Af Örgütünün görüştüğü göçmenlere göre merkezde bulunan tuvalet ve banyolar cinsiyetlere göre ayrılmamış. Duşlarda perde bulunmuyor ve duşlar bina dışından açıkça görülebiliyor. Bundan dolayı göçmen kadınlar ya yıkanmaktan feragat ediyor ya da kapıya bir nöbetçi koyarak duş alabiliyor. Duş ve tuvalet zeminlerinde kısmen dışkılar yüzüyor.  
18 yaşın altındaki onlarca velisiz göçmen çocuk için kamp hayatı daha da zor. Birçoğu geceyi dışarıda yalnız geçiriyor, göçmenlik başvurularını takip edemiyor ve ne olacağı açısından tam bir belirsizlik yaşıyor. Örneğin 14 yaşındaki bir Afgan çocuk göçmen, başka bir eyalete gönderileceğine dair kağıdı okuyamadığı için tahliye zamanını kaçırıyor ve merkezde kalıyor. Umutsuzluktan kendisine zarar veren çocuk göçmen, rapora göre hiçbir psikolojik destek almıyor.
Merkezde 4 bin kişi için sadece 8 doktor ve 3 psikolog bulunuyor. Dil probleminden dolayı randevu almaya giden birçok göçmen geri çevriliyor. Bunun yanında göçmenler muayene olabilmek için günlerce bekliyor. Sol bacağında enfeksiyon bulunan ve yürümesini engelleyecek kadar ilerleyen 17 yaşındaki Somalili bir gence hiç kimse yardım etmemiş. Ancak ikinci kattaki pencereye çıkıp intihar edeceğini söyledikten sonra bir doktor tarafından muayene edilmiş.
Beslenme göçmenlerce dile getirilen başka bir problem. Yemeklerin yenilemeyecek kadar kötü olduğunu bir Nijeryalı dışarıdan bir şeyler alıp yemek zorunda kaldıklarını söylüyor. Merkezdeki yemek sırası ise iki saat sürüyor ve yine göçmen çocuklar her seferinde sıranın sonuna kalıyor.

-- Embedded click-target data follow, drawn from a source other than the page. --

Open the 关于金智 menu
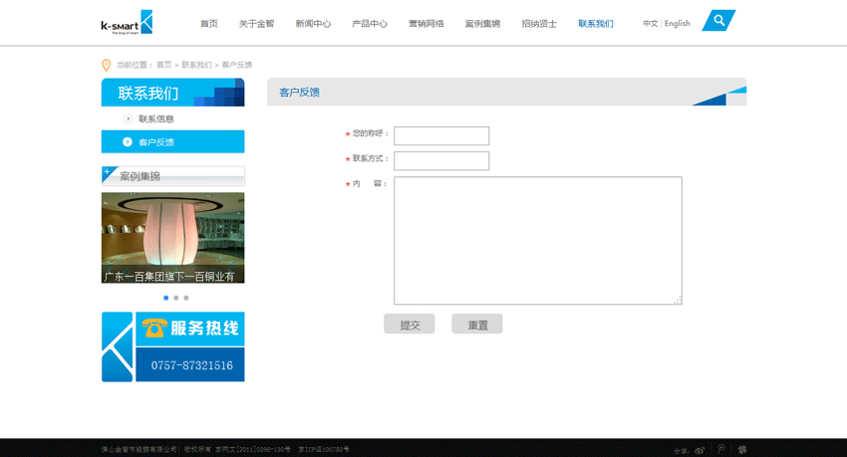This screenshot has height=457, width=847. 256,23
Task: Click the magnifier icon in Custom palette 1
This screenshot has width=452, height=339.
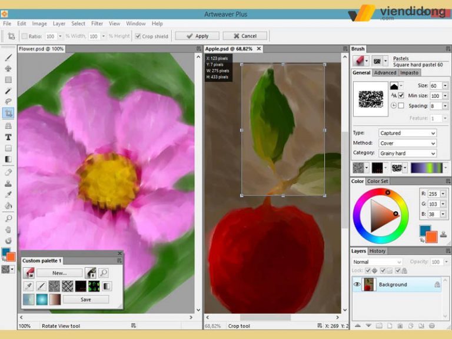Action: (x=103, y=272)
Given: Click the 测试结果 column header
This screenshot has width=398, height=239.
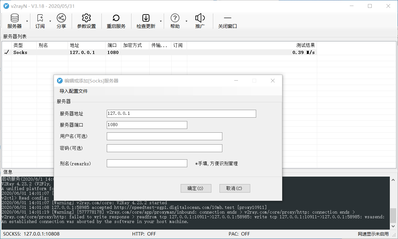Looking at the screenshot, I should pos(252,45).
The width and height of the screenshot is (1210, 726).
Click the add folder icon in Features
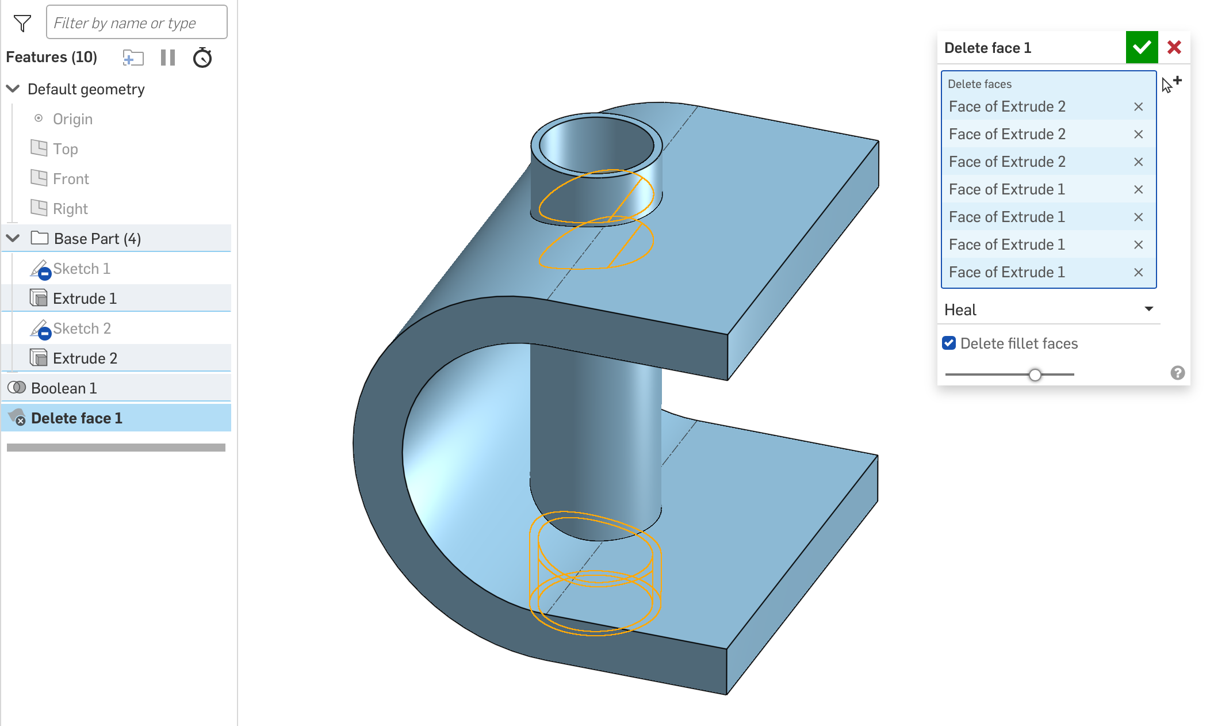133,58
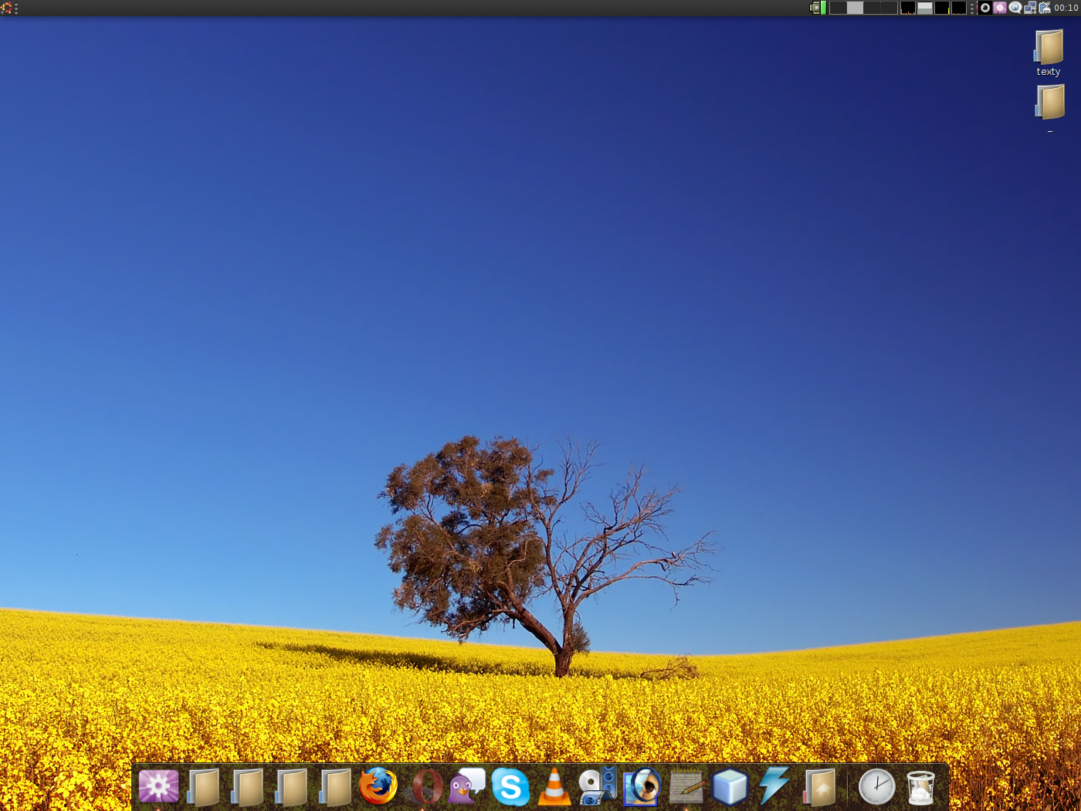Image resolution: width=1081 pixels, height=811 pixels.
Task: Click the CPU chip monitor icon
Action: tap(815, 8)
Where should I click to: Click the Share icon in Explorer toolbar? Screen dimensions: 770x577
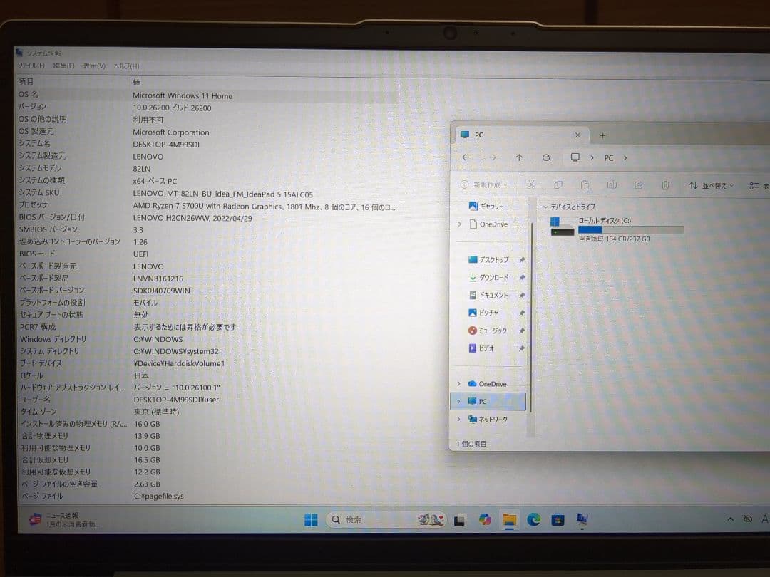638,184
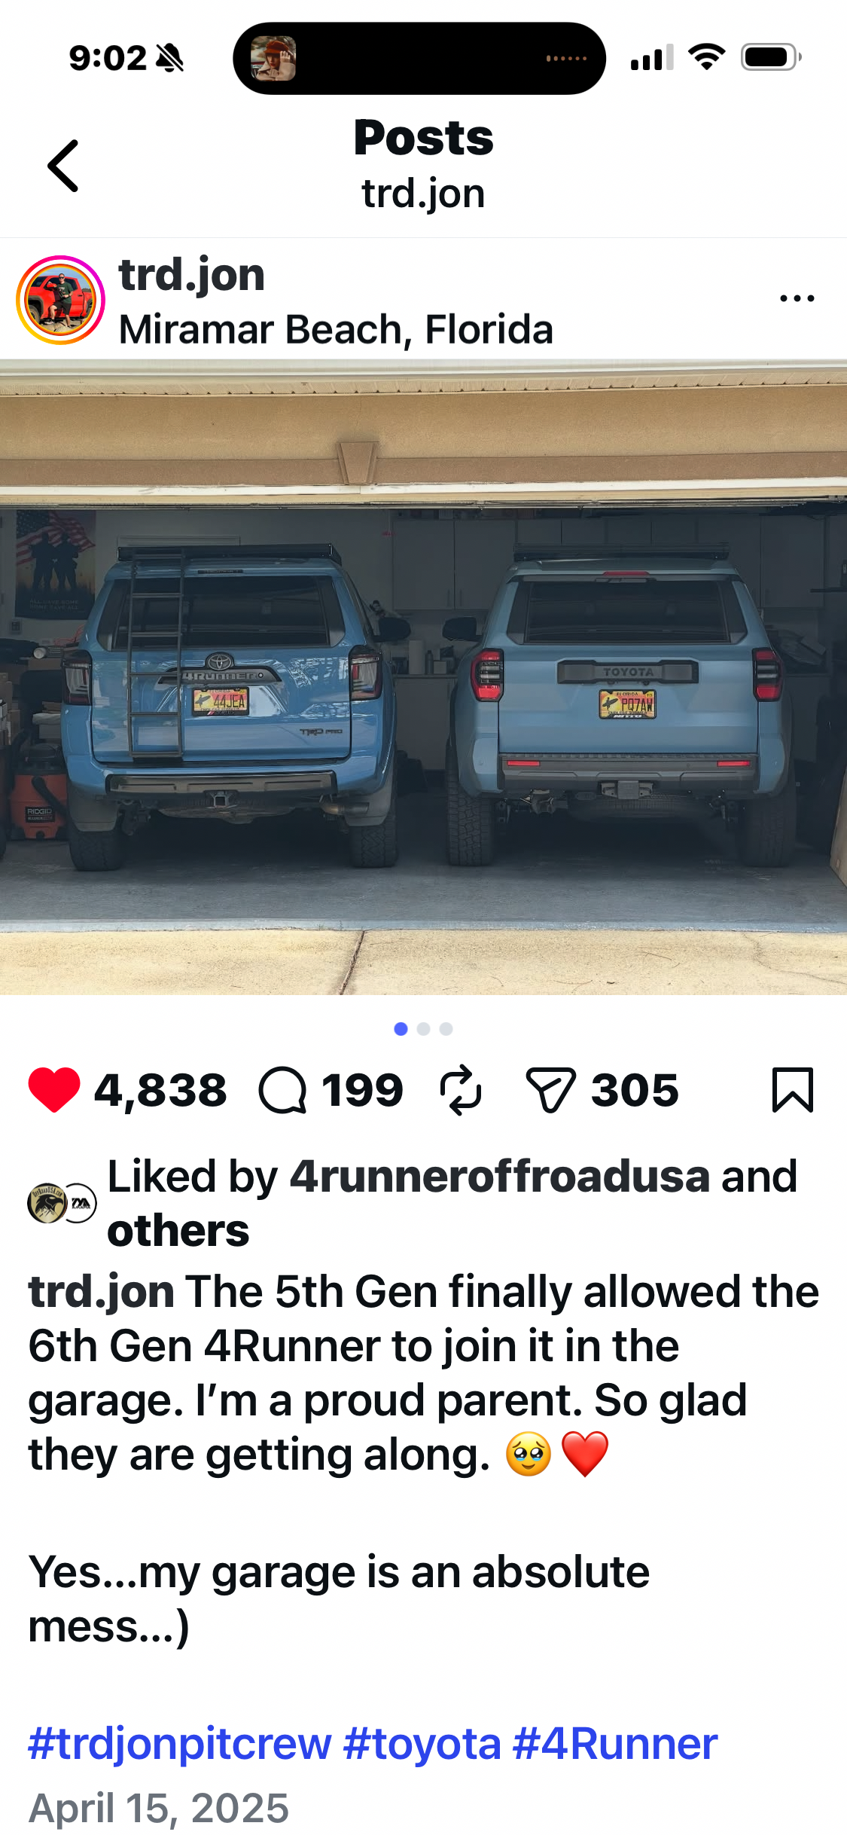Jump to third carousel photo dot
Viewport: 847px width, 1835px height.
click(446, 1029)
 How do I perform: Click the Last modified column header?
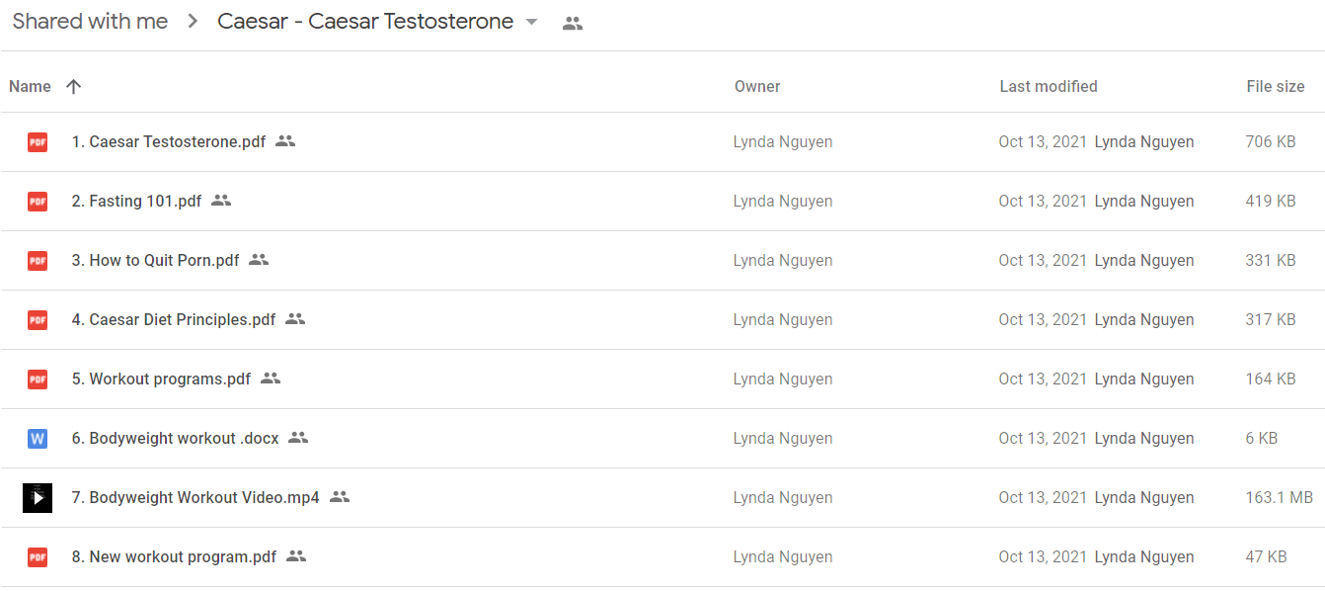point(1049,86)
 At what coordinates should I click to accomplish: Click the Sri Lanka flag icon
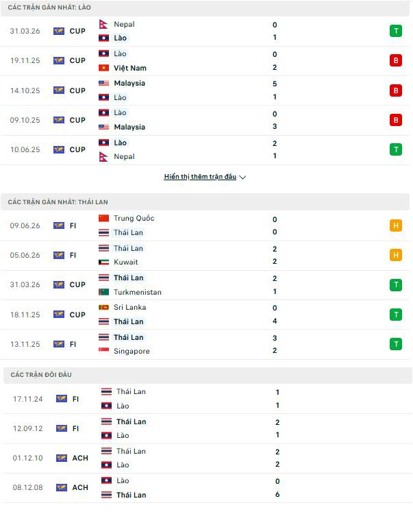pos(103,307)
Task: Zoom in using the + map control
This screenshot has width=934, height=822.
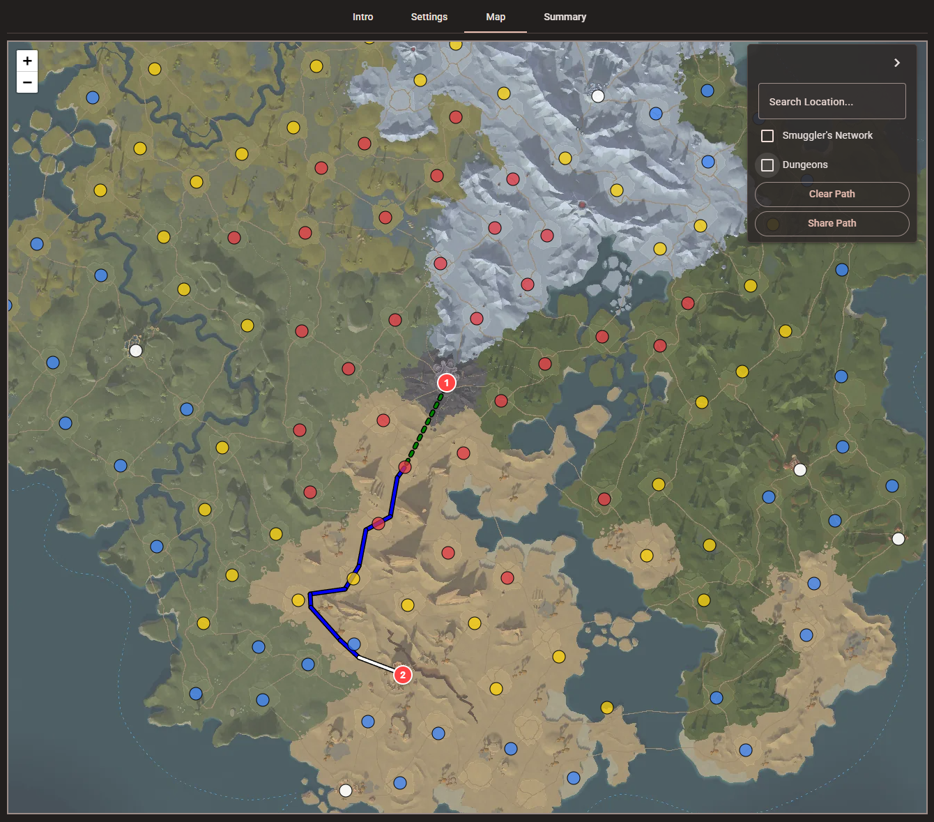Action: coord(26,61)

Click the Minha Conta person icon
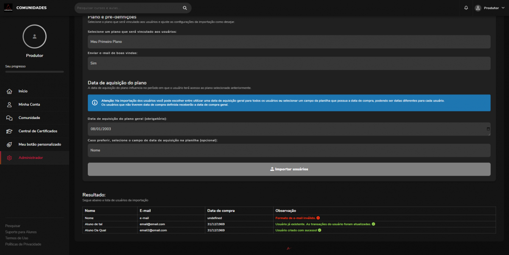pyautogui.click(x=9, y=105)
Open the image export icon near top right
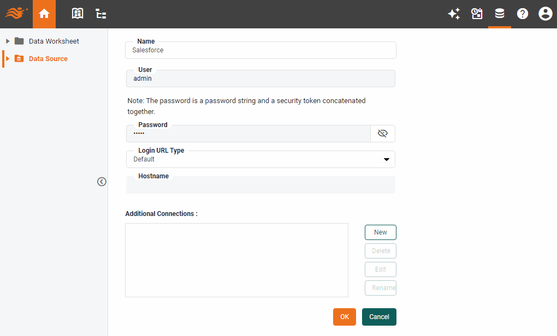 click(x=477, y=14)
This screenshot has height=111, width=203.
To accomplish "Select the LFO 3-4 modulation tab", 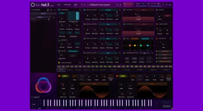I will pyautogui.click(x=69, y=70).
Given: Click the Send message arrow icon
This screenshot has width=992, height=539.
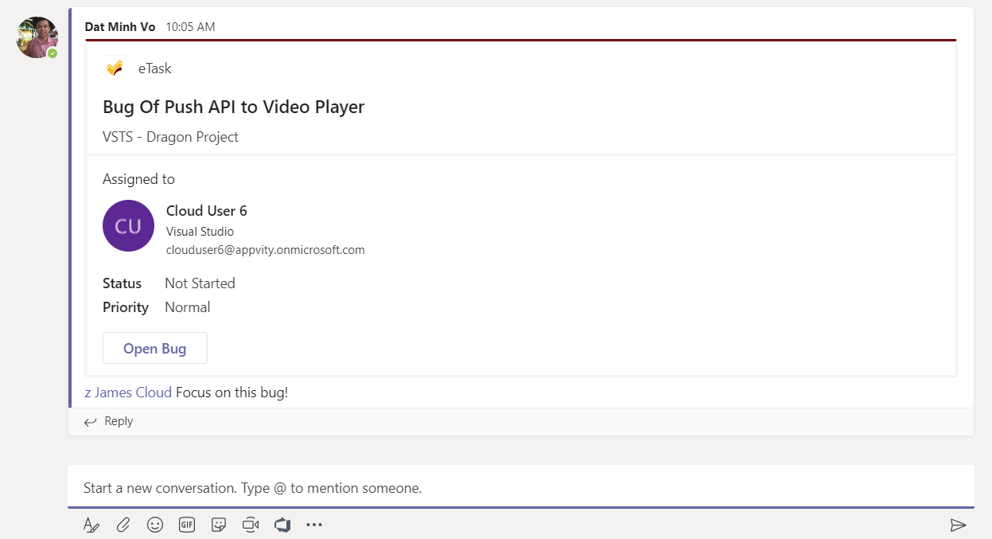Looking at the screenshot, I should 958,525.
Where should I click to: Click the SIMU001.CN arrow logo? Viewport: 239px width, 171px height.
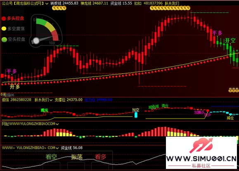[201, 145]
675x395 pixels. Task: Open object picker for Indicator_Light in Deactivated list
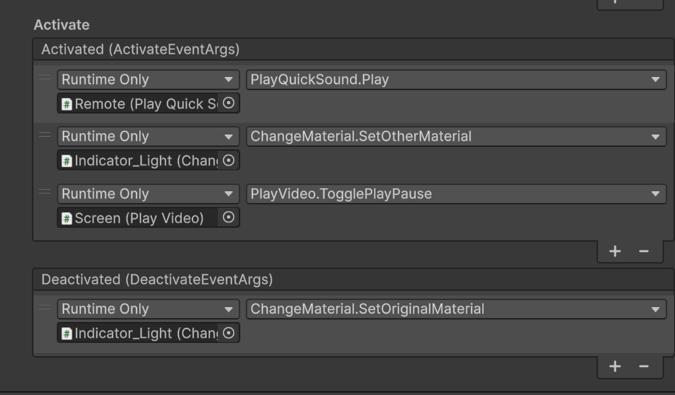pyautogui.click(x=229, y=334)
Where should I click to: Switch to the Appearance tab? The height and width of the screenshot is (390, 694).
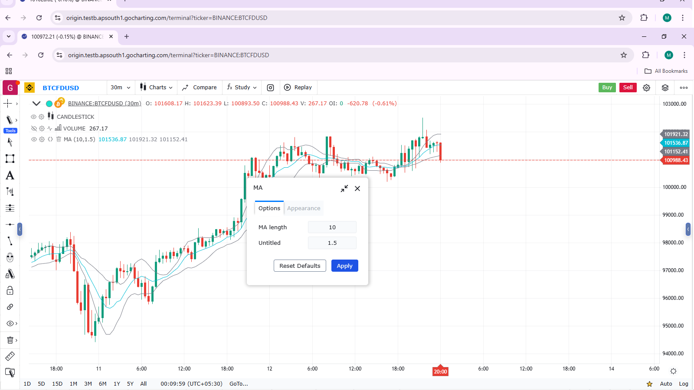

AVRUPALI DEVLETLERİN GÖRÜNEN SORUMLULUĞU

Velisiz çocuk göçmenlerin güvenliğinin sağlanmadığı, beslenme ve barınma açısından büyük bir sefaletin yaşandığı ve göçmenlerin asgari sağlık hizmetine ulaşamadığı Traiskirchen’deki göçmen merkezi Avrupalı devletlerin dünyanın geri kalanına karşı duyduğu sorumluluğu yansıtıyor.
Yine de Traiskirchen’de olan her şey iç karartıcı değil. Avusturya devletinin asgari yaşam gereksinimlerini karşılayamadığı göçmenlere halk destek oluyor. Her gün birçok Avusturyalı göçmenlere yardım etmek için yiyecek ve giyecek yüklü otomobilleriyle ve çantalarıyla merkezin kapısında bekliyor. Traiskirchen’de bulunduğumuz birkaç saat içinde onlarca otomobil gelerek bagajlarını boşaltıyor ve gidiyor. Bir köşede birkaç genç kız yaptıkları yemeği göçmenlere dağıtıyor, başka bir köşede ise iki çocuk toplarını bahçe parmaklıklarından aşırarak göçmen çocuklara hediye ediyor. Avrupa’nın genelinde yayılan ırkçılığa ve göçmen karşıtlığına rağmen halkın göçmenlerle dayanışması umut verici bir görüntü oluşturuyor.